• Selection:
******************************

Even though the statements of the sentencing judge do not explicitly reveal his consideration of the invalid sentences, we are of the opinion that the principles of Tucker are best effectuated by resolving any doubts we might have on this issue in favor of resentencing.

III.

Accordingly, we vacate the order of the district court dismissing Fletcher’s petition for a writ of habeas corpus and remand to that court to enter an order stating that the writ shall issue unless the relator’s sentences in the Greene County Court of Quarter Sessions at Nos. 22 & 66 September Term 1965 and Nos. 13 & 14 December Term 1966 are vacated and he is resentenced, within a reasonable time, without consideration of the 1940 and 1942 North Carolina convictions.

******************************

• Entries:
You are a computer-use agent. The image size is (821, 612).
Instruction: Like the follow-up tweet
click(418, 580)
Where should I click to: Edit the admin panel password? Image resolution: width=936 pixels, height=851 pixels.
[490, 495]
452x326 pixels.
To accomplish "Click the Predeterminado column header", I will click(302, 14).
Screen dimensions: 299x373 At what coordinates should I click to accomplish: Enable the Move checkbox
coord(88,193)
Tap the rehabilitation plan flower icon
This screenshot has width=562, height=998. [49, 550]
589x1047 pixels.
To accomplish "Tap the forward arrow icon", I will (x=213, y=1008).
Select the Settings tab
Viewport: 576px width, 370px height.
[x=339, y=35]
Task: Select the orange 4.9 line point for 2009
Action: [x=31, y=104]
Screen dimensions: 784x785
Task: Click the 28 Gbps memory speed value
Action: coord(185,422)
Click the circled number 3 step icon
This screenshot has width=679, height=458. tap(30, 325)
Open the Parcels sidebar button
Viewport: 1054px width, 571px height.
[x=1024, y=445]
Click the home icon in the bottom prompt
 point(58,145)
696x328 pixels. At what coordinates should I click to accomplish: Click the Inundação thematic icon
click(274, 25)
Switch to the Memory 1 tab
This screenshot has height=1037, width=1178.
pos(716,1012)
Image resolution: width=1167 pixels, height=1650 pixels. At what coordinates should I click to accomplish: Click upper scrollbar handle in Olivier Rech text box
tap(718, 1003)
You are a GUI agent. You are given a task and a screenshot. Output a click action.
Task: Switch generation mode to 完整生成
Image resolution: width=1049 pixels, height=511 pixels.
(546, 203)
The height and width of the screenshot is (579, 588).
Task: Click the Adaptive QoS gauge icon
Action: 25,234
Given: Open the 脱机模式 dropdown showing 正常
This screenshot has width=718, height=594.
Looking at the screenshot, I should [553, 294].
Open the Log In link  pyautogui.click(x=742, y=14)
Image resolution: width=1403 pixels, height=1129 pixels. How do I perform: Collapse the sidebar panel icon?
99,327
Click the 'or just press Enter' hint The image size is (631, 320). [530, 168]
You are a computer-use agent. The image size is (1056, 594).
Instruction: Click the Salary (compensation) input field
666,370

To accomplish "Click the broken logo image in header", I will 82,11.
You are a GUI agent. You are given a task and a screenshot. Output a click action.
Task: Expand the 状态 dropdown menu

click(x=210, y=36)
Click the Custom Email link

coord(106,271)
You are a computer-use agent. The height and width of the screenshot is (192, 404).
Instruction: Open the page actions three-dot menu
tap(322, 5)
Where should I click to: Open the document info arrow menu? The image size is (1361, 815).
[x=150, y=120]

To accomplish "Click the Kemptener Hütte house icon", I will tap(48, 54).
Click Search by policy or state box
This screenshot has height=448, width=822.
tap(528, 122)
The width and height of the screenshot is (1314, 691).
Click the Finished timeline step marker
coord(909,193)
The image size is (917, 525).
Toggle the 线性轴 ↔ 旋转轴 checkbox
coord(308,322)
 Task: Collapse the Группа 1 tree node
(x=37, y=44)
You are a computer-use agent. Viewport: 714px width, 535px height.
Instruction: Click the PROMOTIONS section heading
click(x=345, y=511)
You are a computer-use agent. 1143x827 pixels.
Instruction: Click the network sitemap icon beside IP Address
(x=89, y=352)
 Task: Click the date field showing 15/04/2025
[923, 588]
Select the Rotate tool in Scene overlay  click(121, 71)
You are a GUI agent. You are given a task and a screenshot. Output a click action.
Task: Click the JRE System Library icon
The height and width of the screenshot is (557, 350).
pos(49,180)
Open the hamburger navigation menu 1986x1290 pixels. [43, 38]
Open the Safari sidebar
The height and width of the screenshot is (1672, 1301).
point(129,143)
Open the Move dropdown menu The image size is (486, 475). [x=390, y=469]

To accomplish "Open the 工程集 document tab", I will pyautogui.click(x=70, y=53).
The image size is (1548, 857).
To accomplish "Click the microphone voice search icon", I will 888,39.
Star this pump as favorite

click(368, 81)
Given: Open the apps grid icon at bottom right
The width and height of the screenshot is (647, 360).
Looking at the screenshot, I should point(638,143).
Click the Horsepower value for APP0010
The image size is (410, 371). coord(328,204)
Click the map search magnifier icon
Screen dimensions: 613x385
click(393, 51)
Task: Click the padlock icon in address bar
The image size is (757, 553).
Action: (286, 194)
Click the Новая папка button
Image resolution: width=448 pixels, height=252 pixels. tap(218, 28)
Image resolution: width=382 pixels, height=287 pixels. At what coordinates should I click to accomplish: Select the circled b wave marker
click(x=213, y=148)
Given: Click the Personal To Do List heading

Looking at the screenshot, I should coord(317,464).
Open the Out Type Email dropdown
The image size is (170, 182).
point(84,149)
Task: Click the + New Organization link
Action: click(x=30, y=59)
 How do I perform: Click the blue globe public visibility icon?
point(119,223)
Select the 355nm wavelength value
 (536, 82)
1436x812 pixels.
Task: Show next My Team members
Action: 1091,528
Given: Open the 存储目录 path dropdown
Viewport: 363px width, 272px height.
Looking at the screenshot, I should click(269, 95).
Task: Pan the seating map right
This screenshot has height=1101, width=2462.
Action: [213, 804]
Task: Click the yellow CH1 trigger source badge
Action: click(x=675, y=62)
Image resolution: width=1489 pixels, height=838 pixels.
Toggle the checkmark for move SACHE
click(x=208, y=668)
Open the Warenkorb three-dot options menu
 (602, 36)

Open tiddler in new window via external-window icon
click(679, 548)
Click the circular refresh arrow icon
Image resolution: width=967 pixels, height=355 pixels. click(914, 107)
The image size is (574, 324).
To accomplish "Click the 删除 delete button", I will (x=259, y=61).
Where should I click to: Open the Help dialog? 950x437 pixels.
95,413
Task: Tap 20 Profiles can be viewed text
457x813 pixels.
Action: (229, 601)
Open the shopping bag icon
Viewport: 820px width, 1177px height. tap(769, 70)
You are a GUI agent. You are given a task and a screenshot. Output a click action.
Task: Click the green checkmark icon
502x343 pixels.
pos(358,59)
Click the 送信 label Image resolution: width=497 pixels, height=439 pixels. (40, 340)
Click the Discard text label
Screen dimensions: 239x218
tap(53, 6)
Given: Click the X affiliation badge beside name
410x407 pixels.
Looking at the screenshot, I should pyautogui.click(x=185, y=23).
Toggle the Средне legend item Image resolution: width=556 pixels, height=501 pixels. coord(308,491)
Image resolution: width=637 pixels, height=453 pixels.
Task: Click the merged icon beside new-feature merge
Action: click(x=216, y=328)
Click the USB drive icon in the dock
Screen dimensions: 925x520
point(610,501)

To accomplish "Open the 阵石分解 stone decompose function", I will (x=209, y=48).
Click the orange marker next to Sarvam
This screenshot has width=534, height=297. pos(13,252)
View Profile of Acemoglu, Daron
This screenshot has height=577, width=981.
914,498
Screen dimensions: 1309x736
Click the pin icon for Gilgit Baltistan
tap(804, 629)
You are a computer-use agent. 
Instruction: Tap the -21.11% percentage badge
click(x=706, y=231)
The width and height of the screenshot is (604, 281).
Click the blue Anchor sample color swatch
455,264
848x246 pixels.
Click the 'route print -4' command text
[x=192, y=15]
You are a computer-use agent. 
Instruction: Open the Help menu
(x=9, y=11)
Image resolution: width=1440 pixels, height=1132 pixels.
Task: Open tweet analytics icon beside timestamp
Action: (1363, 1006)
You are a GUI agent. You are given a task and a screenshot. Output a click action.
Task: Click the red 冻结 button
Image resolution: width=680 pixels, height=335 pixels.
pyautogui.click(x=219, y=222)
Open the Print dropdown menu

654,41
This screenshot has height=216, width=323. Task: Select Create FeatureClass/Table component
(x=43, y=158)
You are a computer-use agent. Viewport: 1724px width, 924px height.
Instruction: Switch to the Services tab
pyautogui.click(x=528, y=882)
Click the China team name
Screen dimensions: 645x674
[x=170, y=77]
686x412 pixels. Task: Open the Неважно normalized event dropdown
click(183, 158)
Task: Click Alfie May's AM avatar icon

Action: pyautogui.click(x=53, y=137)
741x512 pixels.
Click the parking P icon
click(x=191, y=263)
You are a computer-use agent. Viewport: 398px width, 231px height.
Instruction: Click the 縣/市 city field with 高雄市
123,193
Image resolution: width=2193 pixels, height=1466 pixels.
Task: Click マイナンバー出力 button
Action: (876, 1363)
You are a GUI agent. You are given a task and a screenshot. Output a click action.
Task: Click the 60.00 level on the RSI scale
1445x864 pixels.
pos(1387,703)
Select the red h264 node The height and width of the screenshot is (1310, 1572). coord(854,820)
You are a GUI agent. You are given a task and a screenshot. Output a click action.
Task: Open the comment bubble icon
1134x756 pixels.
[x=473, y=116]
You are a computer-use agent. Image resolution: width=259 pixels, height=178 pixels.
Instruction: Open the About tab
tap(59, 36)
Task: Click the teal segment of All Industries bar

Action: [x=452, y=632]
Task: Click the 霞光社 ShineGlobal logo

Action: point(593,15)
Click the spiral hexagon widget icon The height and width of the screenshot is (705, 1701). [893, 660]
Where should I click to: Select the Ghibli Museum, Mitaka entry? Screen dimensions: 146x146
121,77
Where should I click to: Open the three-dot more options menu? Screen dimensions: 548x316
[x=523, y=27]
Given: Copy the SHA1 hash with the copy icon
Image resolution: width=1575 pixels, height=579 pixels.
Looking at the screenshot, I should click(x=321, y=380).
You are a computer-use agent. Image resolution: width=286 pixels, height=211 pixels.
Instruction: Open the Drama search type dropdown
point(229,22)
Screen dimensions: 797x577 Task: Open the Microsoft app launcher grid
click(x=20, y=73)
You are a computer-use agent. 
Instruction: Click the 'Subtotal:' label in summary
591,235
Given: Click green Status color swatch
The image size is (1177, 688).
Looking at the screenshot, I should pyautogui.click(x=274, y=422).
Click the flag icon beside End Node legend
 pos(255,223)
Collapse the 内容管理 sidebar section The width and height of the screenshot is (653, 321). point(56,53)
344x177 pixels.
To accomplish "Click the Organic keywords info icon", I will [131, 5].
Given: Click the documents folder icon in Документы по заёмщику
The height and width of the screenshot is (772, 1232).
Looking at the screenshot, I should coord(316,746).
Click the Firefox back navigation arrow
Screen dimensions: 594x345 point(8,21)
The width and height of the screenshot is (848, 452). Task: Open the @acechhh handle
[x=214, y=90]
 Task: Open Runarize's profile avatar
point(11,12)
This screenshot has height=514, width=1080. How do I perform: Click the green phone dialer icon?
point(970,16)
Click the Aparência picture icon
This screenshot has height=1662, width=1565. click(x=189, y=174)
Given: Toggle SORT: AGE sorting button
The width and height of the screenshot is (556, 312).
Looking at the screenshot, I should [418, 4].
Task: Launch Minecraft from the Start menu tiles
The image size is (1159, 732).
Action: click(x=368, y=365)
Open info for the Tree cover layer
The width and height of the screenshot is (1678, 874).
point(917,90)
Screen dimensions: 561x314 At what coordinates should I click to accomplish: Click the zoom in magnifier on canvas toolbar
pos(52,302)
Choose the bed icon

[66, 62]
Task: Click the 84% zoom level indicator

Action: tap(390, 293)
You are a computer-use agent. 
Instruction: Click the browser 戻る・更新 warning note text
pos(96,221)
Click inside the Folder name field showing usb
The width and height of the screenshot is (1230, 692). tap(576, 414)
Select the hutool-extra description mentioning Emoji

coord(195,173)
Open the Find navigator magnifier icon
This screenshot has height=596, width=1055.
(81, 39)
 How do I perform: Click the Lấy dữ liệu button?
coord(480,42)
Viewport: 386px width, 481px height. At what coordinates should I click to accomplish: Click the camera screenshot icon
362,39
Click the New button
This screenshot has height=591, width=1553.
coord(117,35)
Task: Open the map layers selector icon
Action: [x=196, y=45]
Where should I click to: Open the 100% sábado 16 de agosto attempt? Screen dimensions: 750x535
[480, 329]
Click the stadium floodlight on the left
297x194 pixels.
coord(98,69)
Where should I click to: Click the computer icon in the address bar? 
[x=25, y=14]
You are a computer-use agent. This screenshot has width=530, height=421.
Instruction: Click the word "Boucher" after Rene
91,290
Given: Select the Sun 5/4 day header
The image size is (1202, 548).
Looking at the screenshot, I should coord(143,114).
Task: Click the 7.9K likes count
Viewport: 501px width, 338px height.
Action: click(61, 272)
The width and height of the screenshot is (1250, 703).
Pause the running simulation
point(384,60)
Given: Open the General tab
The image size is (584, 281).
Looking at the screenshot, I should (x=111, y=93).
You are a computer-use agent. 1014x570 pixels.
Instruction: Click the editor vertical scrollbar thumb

******************************

• Exercise task 1: Copy the court opinion word for word, from "Even though the" up to and including "North Carolina convictions.".
• Exercise task 2: The sentencing judge's statements don't clearly show he considered the invalid sentences. In one to three sentences, explain why the court opinion still favors resentencing.

• Task output 1:
Even though the statements of the sentencing judge do not explicitly reveal his consideration of the invalid sentences, we are of the opinion that the principles of Tucker are best effectuated by resolving any doubts we might have on this issue in favor of resentencing.

III.

Accordingly, we vacate the order of the district court dismissing Fletcher’s petition for a writ of habeas corpus and remand to that court to enter an order stating that the writ shall issue unless the relator’s sentences in the Greene County Court of Quarter Sessions at Nos. 22 & 66 September Term 1965 and Nos. 13 & 14 December Term 1966 are vacated and he is resentenced, within a reasonable time, without consideration of the 1940 and 1942 North Carolina convictions.

• Task output 2: The court believes the principles of Tucker are best carried out by settling any doubts on this issue in favor of resentencing. So even without explicit proof that the judge relied on the invalid sentences, the doubt is enough to call for a new sentence.